Ladiesfirst: I posted a similar question about my ex, I think you hold out so much hope they will change, but in reality you are just wasting time. The relationship sounds toxic and you sound miserable. I left my ex in feb after the last 3 years of hell and 21 year relationship. Of course it wasn't always bad.

I will tell you its been the hardest year of my life to date, BUT I am 100% happier, and more comfortable in my own home. I have to see him still as we have two kids, but its becoming easier. I can detach now, not let his shit bother me so much (its still does at times) but I don't have to live in day in day out.

Write a list of all your fears and deal with them one by one, find your energy and decide what you want to do. Want to live like this forever? or do you want to be able to be autonomous and not feel like the joy is being sucked out of everyday life?

Good luck.

pudding21 · 02/11/2017 10:35

Oh an ex used to "control" how I managed the kids. So he would do similar things like I would get the boys dressed, and he would make some shitty comment about how it was too hot, too cold, not smart enough etc. Many a times we had to go back upstairs to get them changed. My 9 year old has joined a football club and got his club kit on Monday, on Tuesday he wanted to wear it for school, so I let him (no uniforms). If we were still together DS wouldn't have been allowed, ex would have some reason to spoil it (like it needed to stay clean for practice or something). This has only really been in the last few years, when DS1 was small, he didn't get so over involved. The shift was because he wasn't working.

He once stood over me telling me how to cut pizza. He would re-stack the dishwasher. If I chose a table in a restaurant it was always wrong, he found a critisism in everything. Its so goddamn soul destroying. I rarely was able to do anything without a comment, in turn what happened was I did things for an easy life and stopped being myself.

username7979 · 02/11/2017 10:40

It is the illusion that abusers will change that keep women in abusive relationships.

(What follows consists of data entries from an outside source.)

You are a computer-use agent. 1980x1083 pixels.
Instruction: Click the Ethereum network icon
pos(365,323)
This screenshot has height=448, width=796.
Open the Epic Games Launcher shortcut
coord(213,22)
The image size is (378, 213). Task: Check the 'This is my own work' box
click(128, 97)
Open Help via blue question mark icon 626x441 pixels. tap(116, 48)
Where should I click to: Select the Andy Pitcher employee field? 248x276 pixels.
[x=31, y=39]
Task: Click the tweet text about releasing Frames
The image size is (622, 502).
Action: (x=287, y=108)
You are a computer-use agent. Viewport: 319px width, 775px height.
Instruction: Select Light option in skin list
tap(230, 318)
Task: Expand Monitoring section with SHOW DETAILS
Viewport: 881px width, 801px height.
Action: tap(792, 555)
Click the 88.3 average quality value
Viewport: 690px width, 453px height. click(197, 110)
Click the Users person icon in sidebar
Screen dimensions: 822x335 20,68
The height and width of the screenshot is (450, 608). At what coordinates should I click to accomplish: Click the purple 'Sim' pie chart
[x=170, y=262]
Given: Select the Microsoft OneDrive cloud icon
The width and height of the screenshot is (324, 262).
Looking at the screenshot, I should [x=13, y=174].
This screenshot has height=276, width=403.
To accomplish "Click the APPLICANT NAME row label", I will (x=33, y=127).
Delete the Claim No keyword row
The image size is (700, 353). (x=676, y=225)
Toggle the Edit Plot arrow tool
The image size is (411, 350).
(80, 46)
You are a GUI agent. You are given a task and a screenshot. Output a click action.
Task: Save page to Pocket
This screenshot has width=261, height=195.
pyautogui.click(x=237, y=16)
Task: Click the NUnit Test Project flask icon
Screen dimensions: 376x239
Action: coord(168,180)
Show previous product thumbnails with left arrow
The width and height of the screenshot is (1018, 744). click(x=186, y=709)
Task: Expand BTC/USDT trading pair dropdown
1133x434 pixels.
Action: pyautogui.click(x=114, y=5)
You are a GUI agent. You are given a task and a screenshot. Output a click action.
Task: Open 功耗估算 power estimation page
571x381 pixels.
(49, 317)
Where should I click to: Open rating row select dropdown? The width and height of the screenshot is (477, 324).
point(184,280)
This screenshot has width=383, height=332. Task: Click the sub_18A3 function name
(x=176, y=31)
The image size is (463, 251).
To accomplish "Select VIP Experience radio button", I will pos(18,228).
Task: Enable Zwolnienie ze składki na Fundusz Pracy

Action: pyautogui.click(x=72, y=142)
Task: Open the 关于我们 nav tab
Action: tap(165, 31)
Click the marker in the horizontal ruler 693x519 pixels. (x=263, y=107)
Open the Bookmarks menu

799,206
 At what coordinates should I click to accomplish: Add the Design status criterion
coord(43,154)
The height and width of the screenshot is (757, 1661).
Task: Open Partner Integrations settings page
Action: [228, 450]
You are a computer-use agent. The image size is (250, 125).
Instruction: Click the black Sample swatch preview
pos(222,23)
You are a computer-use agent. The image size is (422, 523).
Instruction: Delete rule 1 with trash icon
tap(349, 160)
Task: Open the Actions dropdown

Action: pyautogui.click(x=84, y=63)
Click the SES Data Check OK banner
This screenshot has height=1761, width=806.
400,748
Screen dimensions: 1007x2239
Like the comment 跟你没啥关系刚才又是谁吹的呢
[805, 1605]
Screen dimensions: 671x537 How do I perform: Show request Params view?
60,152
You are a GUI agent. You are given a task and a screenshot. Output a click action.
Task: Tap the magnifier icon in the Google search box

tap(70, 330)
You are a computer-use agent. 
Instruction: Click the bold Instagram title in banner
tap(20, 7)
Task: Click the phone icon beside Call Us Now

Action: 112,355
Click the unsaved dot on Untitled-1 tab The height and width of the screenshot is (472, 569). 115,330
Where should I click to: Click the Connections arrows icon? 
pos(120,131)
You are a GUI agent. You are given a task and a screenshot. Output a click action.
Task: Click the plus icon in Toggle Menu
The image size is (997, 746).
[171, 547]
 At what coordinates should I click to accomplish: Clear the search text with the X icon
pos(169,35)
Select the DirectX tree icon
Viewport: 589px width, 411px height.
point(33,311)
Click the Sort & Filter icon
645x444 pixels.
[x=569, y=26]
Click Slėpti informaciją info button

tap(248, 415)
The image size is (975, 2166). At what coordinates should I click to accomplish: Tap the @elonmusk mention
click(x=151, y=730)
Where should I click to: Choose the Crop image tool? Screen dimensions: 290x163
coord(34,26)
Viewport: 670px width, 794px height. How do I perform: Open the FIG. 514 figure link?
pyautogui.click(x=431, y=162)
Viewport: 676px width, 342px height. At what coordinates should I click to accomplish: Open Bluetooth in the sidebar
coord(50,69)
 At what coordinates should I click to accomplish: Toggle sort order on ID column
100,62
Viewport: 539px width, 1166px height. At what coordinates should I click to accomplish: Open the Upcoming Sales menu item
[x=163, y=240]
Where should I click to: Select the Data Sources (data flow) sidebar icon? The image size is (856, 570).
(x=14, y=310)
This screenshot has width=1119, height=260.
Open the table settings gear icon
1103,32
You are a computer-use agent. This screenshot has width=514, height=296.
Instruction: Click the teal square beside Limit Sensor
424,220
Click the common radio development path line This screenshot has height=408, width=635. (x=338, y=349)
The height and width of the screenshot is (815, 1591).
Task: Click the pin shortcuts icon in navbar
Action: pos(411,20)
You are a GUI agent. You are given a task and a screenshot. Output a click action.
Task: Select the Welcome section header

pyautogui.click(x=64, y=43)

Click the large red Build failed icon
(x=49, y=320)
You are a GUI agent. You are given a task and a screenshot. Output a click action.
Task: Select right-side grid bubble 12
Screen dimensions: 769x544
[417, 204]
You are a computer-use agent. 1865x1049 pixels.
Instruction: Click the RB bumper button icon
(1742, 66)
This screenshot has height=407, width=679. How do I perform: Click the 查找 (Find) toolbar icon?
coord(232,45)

I was there once. You DH seems like a narcissist, do google this.

Ohyesiam · 02/11/2017 10:57

Yes, anyone can change if they are prepared to put the work in, face their demons and live through a shitstorm.
It takes lots of hard work, and dedication, and most of all willingness.
Do you see your husband in that picture?

Op, even if you can't see a better life for yourself, PLEASE don't continue to out your children through it. Let then see you chose happiness, it's the best life lesson you could give then in their situation.

I know it will take shit loads of resolve and self belief, which is exactly what your husband us so good at depleting in you. Get support, contact women's aid. Get a plan for the practical side, get a shit hot lawyer.

Life is not meant to be about waiting to be hectored. Give your kids and yourself freedom.

Wishing you all the strength and resolve you need to do this op.